Huntsman's Prey
Page 2
The door to the bedroom clicked shut. One would never know the inner turmoil the two lived with as both Alice and Hatter walked out with an air of regality.
Alice was dressed in a black silk, strapless gown that flared out at the knees in a sort of mermaid style. It was one of Hatter’s designs, in fact the Hatter usually fashioned her clothes. He’d shifted his talents from hats to dresses, mostly because Alice wasn’t much into covering her glorious head of jet black hair.
What made the dress she wore so stunning and unique was that the material from the knees below took its color based off her mood. Right now the fabric was a dark smoky gray.
Alice’s make-up was also magic. The scrollwork of her eyeliner was a constant and shifting pattern, the black line undulated between an infinity pattern and a bleeding heart that represented Chrysa’s birthmark.
Alice was literally wearing her heart out for all to see.
Hatter was holding tight to her elbow, standing tall and proud beside her. Reminding Danika of a regal lion the way his dark, shaggy mane framed his rugged features. There was a day’s growth of beard on his square jaw, and the molten brown of his eyes were cold, but not distant.
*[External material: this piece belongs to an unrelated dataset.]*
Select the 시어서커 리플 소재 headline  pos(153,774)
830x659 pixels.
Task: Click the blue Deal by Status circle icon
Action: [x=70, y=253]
Danika knew her boy well enough to see the pain welling behind the seemingly broody gaze. Wearing his traditional black suit full of pocket watches, they appeared a striking pair.
Leading Alice toward a beige duvet, Hatter waited until she’d settled before sitting. The moment he did, Alice rested her legs on his.
“I’m sorry for that, Dani,” Hatter’s voice was a deep inflection of sound through the eerie quiet of the home.
Danika waved off his words. “I am sorry to have caused you and the lass such distress.”
Alice’s eyes squeezed shut as her gown shifted to deepest blue. “You told us once, Dani, that Jericho said there was a way to overcome this curse. Please, for Gods sake, tell us how.” Her honeyed eyes pleaded. “Give us some hope. Something.”
Nibbling on the corner of her lip, Danika watched as Hatter patted Alice’s thigh over and over like one would with an upset dog. She’d just told them of bloody entrails she’d found sprinkled liberally throughout the woods, it seemed beyond cruel to whisper words of “it will get better” or “it’s alright, it’s all going to be all right”. That would be nothing but a pack of lies and well Danika knew it.
Not that she saw a problem with the occasional white lie, but at this point she was drowning in them. Ever since she’d noticed the change in Chrysa, it seemed like that was all she ever did with Alice and Hatter. Lie to keep their spirits up. Why she’d even created a false playmate for the child, telling them that Chrysa was playing with Gerard and Betty’s child, Shayera, now seemed like a horribly, cruel idea. In truth Danika had known that Chrysalis’ curse was so extreme it wasn’t safe to keep her around others not of her immediate family. The Shayera that’d played with their daughter had been nothing more than a golem.
It sickened Dani that they still didn’t know either.
She swallowed hard. Be sure your lies will find you out. Bloody hell what a mess.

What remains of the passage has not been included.